With the following conditions for some $a,p$, we can assure that $\mathcal N$ is a prime, where $\mathcal P$ denotes a set of all primes, as the Pocklington's theorem stated $$ \begin{align} a^{\mathcal N-1}\equiv 1 \pmod {\mathcal N}, \\ p\in\mathcal P:\sqrt {\mathcal N}-1<p\Big|(\mathcal N-1), \\ \gcd\left(a^{\frac{\mathcal N-1}{p}}-1, \mathcal N\right)=1 \end{align} $$
Let $\mathcal N=pk+1$ and $a^k=b$. We have the condition above become $\gcd(b-1,\mathcal N)=1$ and that \begin{align*} (b-1)(b^{p-1}+b^{p-2}+\cdots +1):&=(a^{k}-1)\Big((a^k)^{p-1}+(a^k)^{p-2}+\cdots+1\Big)\\ &=a^{pk}-1\equiv 0\pmod {\mathcal N}, \end{align*} so that $b^{p-1}+b^{p-2}+\cdots +1\equiv 0\pmod{\mathcal N}$.
The strange comes in when I assume that $\mathcal N$ is prime so we have that, we obtain first that $\gcd(b,\mathcal N)=1$ otherwise the above will imply $1\equiv 0\pmod{\mathcal N}$, \begin{align*} 0&\equiv1+b+b^2+\cdots b^{p-1}\pmod{\mathcal N}\\ 0&\equiv 1+b+b^2+\cdots b^{\mathcal N-1} \pmod{\mathcal N} \end{align*} Now we have $p,\mathcal N$ numbers of terms for each congruence. We subtract each one with the larger one, which is $\mathcal N>\mathcal N-1\ge p$, so that we obtain $0\equiv b^{p}+b^{p+1}+\cdots +b^{\mathcal N-1}\pmod {\mathcal N}$ and as $\gcd(\mathcal N,b)=1$, $0\equiv 1+b+b^2+\cdots +b^{\mathcal N-p-1}\pmod{\mathcal N}$. Now we focus on the following,
\begin{align*} 0&\equiv1+b+b^2+\cdots b^{p-1}\pmod{\mathcal N}\\ 0&\equiv 1+b+b^2+\cdots b^{\mathcal N-p-1} \pmod{\mathcal N}, \end{align*} with the number of $p,\mathcal N-p$ terms for each equation. This, as of my first thought, it is cool, is similar to the evaluation of $\gcd$ where we can reduce it further with the similar process. So that, I keep $x,y$ to be positive along the way, we obtain eventually some positive integer $\alpha$ $$1=\gcd(p,\mathcal N)=\gcd(p, \mathcal N-p)=\cdots =\gcd(x,y)=\cdots =\gcd(\alpha, \alpha+1)$$ This gives me the contradiction as we will have $b^{\alpha+1}\equiv 0\pmod{\mathcal N}$. At first I try another prime $q|\mathcal N$ and I got the contradiction, but I didn't use the condition $p>\sqrt{n}-1$ (and the assumed compositeness of $\mathcal N$) for this. Eventually, I tried with $\mathcal N$ itself to be a prime and I got this contradiction again. What are my failures here.

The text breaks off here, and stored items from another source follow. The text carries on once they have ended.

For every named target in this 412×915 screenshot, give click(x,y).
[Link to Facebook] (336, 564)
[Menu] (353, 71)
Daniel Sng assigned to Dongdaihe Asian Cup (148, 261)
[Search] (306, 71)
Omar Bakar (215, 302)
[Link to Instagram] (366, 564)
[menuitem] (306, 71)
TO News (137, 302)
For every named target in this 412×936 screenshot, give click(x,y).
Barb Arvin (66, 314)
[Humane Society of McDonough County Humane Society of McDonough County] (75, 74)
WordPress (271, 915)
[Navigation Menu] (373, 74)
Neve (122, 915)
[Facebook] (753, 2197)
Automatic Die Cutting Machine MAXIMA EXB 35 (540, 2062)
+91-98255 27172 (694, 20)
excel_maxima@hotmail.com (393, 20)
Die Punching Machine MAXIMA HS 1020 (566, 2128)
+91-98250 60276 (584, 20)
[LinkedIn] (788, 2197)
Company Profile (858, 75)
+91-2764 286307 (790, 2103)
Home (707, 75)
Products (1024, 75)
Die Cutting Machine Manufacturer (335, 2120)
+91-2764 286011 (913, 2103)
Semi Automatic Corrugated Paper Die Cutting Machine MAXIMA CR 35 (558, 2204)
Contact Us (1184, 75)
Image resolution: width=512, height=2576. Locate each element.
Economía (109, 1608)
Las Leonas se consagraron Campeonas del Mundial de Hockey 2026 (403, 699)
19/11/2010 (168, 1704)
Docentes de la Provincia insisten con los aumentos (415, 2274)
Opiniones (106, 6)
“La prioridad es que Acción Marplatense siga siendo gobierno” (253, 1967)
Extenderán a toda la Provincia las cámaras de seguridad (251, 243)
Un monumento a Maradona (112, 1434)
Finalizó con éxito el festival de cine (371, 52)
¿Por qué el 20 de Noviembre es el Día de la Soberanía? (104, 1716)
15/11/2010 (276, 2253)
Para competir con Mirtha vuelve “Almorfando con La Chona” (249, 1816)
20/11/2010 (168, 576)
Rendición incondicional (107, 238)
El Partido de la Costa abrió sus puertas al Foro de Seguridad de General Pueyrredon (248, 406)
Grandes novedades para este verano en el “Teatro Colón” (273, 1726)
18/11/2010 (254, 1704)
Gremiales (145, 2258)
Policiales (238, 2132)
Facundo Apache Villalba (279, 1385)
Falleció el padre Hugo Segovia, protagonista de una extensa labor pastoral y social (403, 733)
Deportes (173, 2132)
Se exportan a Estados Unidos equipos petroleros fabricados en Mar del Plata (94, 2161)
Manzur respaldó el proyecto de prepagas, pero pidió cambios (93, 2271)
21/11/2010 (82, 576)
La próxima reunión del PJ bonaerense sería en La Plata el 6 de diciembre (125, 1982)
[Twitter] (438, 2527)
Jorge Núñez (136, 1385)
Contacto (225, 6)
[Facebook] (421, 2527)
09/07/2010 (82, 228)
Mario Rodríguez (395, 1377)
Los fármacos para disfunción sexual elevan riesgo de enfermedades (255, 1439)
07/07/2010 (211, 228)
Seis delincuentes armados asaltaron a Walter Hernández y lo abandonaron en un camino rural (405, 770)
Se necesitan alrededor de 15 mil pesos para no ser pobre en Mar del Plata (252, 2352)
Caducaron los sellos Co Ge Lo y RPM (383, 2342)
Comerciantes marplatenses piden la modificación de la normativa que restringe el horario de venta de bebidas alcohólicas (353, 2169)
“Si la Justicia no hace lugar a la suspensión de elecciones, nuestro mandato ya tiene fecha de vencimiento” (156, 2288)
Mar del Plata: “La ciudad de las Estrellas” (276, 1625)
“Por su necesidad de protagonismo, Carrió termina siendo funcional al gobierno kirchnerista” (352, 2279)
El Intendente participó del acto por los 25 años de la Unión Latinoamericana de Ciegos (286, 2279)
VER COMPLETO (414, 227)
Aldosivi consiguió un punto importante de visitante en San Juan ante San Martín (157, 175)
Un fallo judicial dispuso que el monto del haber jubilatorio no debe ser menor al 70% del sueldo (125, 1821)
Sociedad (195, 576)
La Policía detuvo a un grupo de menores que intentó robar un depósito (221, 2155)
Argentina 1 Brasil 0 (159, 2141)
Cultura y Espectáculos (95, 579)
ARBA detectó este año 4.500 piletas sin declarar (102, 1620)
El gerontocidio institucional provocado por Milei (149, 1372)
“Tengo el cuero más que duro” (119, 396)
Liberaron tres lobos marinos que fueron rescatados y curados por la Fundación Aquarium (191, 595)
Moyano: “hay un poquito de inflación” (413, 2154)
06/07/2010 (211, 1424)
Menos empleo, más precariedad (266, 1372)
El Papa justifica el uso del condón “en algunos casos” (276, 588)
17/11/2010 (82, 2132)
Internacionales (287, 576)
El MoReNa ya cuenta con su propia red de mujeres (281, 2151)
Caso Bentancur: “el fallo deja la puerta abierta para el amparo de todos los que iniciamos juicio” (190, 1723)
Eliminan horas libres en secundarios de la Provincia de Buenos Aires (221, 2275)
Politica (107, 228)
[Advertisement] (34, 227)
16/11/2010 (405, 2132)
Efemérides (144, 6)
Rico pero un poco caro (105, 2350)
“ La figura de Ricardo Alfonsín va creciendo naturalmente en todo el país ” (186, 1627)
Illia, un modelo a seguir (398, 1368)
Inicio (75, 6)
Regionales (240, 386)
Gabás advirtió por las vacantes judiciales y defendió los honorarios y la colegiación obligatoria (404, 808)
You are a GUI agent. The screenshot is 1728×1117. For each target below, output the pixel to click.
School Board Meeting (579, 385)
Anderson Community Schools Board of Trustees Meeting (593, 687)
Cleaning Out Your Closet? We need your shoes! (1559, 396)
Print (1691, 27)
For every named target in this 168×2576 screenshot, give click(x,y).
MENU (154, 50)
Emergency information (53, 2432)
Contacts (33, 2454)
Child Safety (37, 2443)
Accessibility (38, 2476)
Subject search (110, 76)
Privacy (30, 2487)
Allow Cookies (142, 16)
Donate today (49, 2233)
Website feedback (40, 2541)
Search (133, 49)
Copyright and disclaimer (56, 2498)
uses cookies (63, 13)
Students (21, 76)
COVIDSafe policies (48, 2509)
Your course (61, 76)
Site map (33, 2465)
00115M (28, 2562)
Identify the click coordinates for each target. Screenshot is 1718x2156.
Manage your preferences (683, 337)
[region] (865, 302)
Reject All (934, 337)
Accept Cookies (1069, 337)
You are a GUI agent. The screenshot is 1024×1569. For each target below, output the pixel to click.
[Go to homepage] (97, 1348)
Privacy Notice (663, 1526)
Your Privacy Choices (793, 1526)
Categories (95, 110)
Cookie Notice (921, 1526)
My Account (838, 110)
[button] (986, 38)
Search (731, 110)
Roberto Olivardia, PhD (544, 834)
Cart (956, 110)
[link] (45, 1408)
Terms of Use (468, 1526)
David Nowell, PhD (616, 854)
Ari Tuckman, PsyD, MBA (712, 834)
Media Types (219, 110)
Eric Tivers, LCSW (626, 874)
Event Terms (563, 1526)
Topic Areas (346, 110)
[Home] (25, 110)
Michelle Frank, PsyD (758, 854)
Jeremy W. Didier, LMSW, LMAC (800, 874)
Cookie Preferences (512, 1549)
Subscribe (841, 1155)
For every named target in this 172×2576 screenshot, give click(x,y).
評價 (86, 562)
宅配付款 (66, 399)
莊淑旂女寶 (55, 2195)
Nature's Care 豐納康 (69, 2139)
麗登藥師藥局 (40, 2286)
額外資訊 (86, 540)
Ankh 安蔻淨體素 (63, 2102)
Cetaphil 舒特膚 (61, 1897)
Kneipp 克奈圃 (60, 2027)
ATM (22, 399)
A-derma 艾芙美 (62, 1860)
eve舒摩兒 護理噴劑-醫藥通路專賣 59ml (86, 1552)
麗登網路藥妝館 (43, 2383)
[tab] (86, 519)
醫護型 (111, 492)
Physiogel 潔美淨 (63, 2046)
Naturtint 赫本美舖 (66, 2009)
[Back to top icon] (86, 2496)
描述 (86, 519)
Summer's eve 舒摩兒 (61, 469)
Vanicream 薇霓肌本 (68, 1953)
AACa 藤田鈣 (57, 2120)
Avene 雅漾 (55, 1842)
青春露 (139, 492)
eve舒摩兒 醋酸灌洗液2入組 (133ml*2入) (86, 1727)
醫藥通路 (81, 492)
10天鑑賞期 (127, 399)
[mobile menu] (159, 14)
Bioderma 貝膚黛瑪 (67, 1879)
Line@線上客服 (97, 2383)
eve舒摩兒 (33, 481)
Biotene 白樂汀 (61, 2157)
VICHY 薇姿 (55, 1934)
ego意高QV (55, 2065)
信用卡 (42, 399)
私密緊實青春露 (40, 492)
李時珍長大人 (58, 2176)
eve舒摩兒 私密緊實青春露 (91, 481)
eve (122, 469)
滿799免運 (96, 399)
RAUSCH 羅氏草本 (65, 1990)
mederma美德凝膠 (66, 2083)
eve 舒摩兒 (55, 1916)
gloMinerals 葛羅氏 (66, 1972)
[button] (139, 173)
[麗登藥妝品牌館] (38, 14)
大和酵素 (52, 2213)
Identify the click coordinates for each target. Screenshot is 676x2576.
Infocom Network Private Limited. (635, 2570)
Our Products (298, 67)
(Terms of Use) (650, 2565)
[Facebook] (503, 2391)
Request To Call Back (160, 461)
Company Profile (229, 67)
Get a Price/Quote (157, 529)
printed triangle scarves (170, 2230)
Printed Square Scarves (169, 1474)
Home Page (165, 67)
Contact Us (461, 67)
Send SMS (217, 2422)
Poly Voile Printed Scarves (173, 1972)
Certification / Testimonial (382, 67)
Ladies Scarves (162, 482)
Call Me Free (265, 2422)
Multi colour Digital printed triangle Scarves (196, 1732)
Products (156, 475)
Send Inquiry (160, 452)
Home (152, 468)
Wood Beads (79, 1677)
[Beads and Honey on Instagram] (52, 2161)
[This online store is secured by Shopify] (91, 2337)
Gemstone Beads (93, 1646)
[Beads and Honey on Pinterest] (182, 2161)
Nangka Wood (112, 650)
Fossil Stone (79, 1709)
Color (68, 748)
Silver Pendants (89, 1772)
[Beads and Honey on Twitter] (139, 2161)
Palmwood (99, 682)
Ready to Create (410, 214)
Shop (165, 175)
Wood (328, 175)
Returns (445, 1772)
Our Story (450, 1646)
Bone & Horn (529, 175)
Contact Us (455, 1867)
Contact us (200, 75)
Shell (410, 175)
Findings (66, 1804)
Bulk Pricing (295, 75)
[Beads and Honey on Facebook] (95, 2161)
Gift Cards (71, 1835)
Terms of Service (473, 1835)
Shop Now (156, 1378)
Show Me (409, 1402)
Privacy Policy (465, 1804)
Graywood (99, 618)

Okay, I am sorry. I've found my failures already. The line $0\equiv 1+b+b^2+\cdots +b^{\mathcal N-1}\pmod{\mathcal N}$ should read $0\equiv 1+b+b^2+\cdots +b^{\mathcal N-2}\pmod{\mathcal N}$.
The full proof is then be as follows. Let $q|\mathcal N$ with $q\le \sqrt{\mathcal N}$ as $\mathcal N$ is assumed to be composite. We obtain that $q\le \mathcal N<p+1\Longrightarrow \gcd(p, q-1)=1.$ We then use the same process starting with \begin{align*} 0&\equiv 1+b+b^2+\cdots +b^{p-1}\pmod{q}\\ 0&\equiv 1+b+b^2+\cdots +b^{q-2}\pmod{q}, \end{align*} with $\gcd(p,q-1)=1$ we obtain the contradiction and the theorem.